» Reading passage:
From 1899 to 1906, Müller worked as an editor at the socialist newspaper Görlitzer Volkswacht. He was a member of the Görlitz city council from 1903 to 1906 and a party functionary (Unterbezirksvorsitzender). August Bebel, the Social Democratic Party of Germany (SPD) chairman, nominated him in 1905 (without success) and 1906 (successfully) for membership of the board of the national SPD. At that time, Müller changed from a left-wing Social Democrat to a centrist, who argued against both the Marxist reformists such as Eduard Bernstein and the radical Left around Rosa Luxemburg. Together with Friedrich Ebert, Müller in 1909 created a party executive committee that was to deal with internal arguments between party conventions. Known for his calm, industriousness, integrity and rationality, Müller lacked charisma. In 1909, he tried but failed to prevent Otto Braun's election to the board, laying the foundation for a long-running animosity between the two.

As a result of his foreign language skills, Müller was the representative of the SPD at the Second International, an organisation of socialist and labour parties, and at the conventions of socialist parties in other countries in western Europe. In late July 1914, during the July Crisis that led up to the outbreak of World War I, Müller was sent to Paris to negotiate with French socialists over a common stance towards the respective countries' proposals for war loans. No agreement was reached, however, and before Müller was able to report back, the SPD had already decided to support the first war loans in the Reichstag in the belief, fostered by the German government, that the war was purely defensive.

During World War I, Müller supported the political truce between Germany's political parties known as the Burgfrieden. He was used by the SPD leadership to deal with arguments with the party's left wing and as an in-house censor for the party newspaper Vorwärts to avoid its outright ban by the military authorities. After he was elected to the Reichstag in a 1916 by-election, he supported both the harsh Treaty of Brest-Litovsk with Russia and the entry of the SPD into the government of Max von Baden in October 1918. Baden was named chancellor after the army leadership decided that it could get better peace terms from the Allies and deflect the blame from itself for the lost war if the government was democratised and the socialists – whom they blamed for the loss – brought into it.

» What to work on: Reproduce the passage about Müller's party career word for word, starting with "During World War" and going on through "brought into it.".

» Records shown:
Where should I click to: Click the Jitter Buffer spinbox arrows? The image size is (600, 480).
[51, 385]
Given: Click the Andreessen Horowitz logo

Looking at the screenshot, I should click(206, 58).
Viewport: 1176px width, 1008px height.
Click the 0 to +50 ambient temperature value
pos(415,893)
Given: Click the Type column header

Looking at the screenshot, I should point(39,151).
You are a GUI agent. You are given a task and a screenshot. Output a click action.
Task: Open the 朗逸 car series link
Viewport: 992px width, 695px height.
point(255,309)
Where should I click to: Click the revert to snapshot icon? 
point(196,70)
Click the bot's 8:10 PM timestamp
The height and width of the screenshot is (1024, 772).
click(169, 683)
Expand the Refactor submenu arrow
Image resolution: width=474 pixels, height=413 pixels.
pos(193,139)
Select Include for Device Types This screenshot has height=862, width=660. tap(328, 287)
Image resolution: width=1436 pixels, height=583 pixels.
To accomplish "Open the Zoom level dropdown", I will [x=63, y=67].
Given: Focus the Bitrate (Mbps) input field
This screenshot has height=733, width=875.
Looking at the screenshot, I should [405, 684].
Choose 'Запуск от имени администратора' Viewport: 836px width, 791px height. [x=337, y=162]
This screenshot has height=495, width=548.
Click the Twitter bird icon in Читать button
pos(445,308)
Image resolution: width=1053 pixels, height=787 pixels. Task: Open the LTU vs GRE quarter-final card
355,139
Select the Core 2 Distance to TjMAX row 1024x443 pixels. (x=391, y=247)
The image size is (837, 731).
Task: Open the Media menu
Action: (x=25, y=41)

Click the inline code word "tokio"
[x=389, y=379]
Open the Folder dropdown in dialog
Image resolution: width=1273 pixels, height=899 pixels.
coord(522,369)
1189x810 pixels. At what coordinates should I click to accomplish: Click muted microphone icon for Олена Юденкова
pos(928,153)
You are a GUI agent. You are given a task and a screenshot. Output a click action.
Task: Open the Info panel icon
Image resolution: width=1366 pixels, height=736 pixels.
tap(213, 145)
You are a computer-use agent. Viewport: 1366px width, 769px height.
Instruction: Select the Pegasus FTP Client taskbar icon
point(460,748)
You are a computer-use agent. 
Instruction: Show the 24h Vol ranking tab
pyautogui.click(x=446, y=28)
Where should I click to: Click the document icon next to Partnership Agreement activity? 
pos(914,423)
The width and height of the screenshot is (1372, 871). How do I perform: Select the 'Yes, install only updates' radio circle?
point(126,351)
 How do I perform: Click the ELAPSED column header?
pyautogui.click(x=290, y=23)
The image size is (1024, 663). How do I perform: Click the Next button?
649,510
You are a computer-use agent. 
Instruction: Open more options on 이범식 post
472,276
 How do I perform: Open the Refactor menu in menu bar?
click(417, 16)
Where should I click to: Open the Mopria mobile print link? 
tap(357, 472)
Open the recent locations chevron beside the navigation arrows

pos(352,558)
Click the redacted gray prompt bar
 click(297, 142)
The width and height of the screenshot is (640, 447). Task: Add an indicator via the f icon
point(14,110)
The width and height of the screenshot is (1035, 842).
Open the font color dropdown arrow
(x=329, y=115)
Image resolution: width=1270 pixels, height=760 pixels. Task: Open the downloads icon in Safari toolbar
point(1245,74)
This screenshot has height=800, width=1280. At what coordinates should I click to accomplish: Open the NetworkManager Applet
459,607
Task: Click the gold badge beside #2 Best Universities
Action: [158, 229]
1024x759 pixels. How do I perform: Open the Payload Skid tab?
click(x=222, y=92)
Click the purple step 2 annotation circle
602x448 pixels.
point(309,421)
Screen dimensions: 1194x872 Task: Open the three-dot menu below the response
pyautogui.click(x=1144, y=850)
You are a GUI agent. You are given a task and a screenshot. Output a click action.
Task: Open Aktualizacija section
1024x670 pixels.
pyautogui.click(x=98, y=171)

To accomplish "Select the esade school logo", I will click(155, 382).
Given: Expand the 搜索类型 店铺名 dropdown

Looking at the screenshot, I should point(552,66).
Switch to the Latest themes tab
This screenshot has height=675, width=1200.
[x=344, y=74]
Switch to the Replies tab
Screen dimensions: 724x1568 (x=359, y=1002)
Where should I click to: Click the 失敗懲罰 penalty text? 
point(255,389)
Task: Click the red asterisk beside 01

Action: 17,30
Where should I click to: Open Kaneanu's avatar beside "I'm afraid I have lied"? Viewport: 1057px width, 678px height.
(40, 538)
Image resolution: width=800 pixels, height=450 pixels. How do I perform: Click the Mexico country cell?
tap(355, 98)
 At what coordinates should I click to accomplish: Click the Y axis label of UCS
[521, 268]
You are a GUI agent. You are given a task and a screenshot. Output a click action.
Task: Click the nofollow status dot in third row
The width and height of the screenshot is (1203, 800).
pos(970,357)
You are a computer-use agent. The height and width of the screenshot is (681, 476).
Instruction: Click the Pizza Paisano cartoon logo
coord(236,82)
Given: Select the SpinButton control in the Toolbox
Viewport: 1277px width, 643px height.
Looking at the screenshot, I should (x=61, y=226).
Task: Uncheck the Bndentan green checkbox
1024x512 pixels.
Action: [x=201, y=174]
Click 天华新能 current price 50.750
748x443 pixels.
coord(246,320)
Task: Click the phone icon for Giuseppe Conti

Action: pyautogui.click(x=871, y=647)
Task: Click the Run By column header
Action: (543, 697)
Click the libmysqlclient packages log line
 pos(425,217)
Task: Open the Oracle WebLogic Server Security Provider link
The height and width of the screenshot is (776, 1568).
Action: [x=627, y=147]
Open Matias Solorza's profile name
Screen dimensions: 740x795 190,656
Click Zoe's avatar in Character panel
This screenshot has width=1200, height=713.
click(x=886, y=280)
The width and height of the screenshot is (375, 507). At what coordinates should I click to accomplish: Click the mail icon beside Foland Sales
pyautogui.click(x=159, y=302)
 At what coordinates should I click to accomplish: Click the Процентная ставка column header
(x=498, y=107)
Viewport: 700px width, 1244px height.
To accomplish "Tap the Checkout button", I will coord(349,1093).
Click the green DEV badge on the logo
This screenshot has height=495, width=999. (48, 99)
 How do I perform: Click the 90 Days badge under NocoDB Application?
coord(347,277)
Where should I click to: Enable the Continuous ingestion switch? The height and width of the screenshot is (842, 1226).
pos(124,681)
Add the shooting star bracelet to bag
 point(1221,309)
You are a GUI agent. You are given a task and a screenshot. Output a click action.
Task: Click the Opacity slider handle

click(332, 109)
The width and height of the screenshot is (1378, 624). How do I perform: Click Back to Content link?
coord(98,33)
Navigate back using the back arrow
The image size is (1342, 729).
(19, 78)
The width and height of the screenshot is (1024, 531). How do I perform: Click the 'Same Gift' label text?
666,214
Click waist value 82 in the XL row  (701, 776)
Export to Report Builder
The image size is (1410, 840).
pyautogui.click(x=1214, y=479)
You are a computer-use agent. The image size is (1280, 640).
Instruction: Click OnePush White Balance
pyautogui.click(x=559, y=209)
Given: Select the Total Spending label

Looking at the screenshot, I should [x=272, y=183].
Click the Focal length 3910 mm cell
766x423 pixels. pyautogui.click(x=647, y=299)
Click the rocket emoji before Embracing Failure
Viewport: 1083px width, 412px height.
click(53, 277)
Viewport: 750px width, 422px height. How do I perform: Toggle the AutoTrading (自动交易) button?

» Answer for this exercise:
During World War I, Müller supported the political truce between Germany's political parties known as the Burgfrieden. He was used by the SPD leadership to deal with arguments with the party's left wing and as an in-house censor for the party newspaper Vorwärts to avoid its outright ban by the military authorities. After he was elected to the Reichstag in a 1916 by-election, he supported both the harsh Treaty of Brest-Litovsk with Russia and the entry of the SPD into the government of Max von Baden in October 1918. Baden was named chancellor after the army leadership decided that it could get better peace terms from the Allies and deflect the blame from itself for the lost war if the government was democratised and the socialists – whom they blamed for the loss – brought into it.